## Material shown
____

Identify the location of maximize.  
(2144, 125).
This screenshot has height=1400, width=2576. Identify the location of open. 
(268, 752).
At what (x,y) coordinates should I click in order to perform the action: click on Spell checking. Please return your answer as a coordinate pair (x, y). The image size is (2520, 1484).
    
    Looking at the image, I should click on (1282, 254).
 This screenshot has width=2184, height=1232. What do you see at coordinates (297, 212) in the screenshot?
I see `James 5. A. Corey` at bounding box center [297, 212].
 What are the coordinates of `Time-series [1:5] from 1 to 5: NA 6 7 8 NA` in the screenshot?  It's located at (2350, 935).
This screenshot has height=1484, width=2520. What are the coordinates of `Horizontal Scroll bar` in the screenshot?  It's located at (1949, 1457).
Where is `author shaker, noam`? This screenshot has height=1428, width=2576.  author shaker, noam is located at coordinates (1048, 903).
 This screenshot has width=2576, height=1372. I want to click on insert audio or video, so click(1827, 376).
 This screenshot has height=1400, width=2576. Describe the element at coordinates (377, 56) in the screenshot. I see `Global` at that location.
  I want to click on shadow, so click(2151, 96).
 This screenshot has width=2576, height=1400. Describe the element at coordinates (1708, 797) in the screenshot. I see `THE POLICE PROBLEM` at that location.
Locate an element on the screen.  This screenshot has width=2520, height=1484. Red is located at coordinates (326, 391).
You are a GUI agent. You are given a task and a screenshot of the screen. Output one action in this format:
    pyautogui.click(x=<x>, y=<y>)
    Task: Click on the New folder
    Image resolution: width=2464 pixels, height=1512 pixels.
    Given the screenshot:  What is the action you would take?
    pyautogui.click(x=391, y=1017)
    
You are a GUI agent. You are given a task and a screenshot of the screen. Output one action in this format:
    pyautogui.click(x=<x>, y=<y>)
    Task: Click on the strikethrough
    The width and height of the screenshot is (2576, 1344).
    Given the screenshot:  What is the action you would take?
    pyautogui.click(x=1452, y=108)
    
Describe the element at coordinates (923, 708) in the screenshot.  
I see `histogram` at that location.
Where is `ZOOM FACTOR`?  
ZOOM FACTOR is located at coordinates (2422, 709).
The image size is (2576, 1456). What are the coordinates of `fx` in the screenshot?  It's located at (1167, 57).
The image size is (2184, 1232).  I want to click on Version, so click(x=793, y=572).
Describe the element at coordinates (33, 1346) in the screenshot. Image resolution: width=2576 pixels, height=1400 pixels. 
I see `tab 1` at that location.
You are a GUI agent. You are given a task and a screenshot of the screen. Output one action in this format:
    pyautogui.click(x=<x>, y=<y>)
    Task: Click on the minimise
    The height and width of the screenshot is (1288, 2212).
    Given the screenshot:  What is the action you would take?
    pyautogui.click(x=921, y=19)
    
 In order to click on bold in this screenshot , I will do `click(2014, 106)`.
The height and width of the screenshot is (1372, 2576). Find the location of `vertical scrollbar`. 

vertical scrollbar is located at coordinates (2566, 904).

____

## Task directions
Can you reproduce all of the material above word for word, from start to finish?

## Response to this task
Identify the location of maximize.  
(2144, 125).
This screenshot has height=1400, width=2576. Identify the location of open. 
(268, 752).
At what (x,y) coordinates should I click in order to perform the action: click on Spell checking. Please return your answer as a coordinate pair (x, y). The image size is (2520, 1484).
    
    Looking at the image, I should click on (1282, 254).
 This screenshot has width=2184, height=1232. What do you see at coordinates (297, 212) in the screenshot?
I see `James 5. A. Corey` at bounding box center [297, 212].
 What are the coordinates of `Time-series [1:5] from 1 to 5: NA 6 7 8 NA` in the screenshot?  It's located at (2350, 935).
This screenshot has height=1484, width=2520. What are the coordinates of `Horizontal Scroll bar` in the screenshot?  It's located at (1949, 1457).
Where is `author shaker, noam`? This screenshot has height=1428, width=2576.  author shaker, noam is located at coordinates (1048, 903).
 This screenshot has width=2576, height=1372. I want to click on insert audio or video, so click(1827, 376).
 This screenshot has height=1400, width=2576. Describe the element at coordinates (377, 56) in the screenshot. I see `Global` at that location.
  I want to click on shadow, so click(2151, 96).
 This screenshot has width=2576, height=1400. Describe the element at coordinates (1708, 797) in the screenshot. I see `THE POLICE PROBLEM` at that location.
Locate an element on the screen.  This screenshot has width=2520, height=1484. Red is located at coordinates (326, 391).
You are a GUI agent. You are given a task and a screenshot of the screen. Output one action in this format:
    pyautogui.click(x=<x>, y=<y>)
    Task: Click on the New folder
    Image resolution: width=2464 pixels, height=1512 pixels.
    Given the screenshot:  What is the action you would take?
    pyautogui.click(x=391, y=1017)
    
You are a GUI agent. You are given a task and a screenshot of the screen. Output one action in this format:
    pyautogui.click(x=<x>, y=<y>)
    Task: Click on the strikethrough
    The width and height of the screenshot is (2576, 1344).
    Given the screenshot:  What is the action you would take?
    pyautogui.click(x=1452, y=108)
    
Describe the element at coordinates (923, 708) in the screenshot.  
I see `histogram` at that location.
Where is `ZOOM FACTOR`?  
ZOOM FACTOR is located at coordinates (2422, 709).
The image size is (2576, 1456). What are the coordinates of `fx` in the screenshot?  It's located at (1167, 57).
The image size is (2184, 1232).  I want to click on Version, so click(x=793, y=572).
Describe the element at coordinates (33, 1346) in the screenshot. Image resolution: width=2576 pixels, height=1400 pixels. 
I see `tab 1` at that location.
You are a GUI agent. You are given a task and a screenshot of the screen. Output one action in this format:
    pyautogui.click(x=<x>, y=<y>)
    Task: Click on the minimise
    The height and width of the screenshot is (1288, 2212).
    Given the screenshot:  What is the action you would take?
    pyautogui.click(x=921, y=19)
    
 In order to click on bold in this screenshot , I will do `click(2014, 106)`.
The height and width of the screenshot is (1372, 2576). Find the location of `vertical scrollbar`. 

vertical scrollbar is located at coordinates (2566, 904).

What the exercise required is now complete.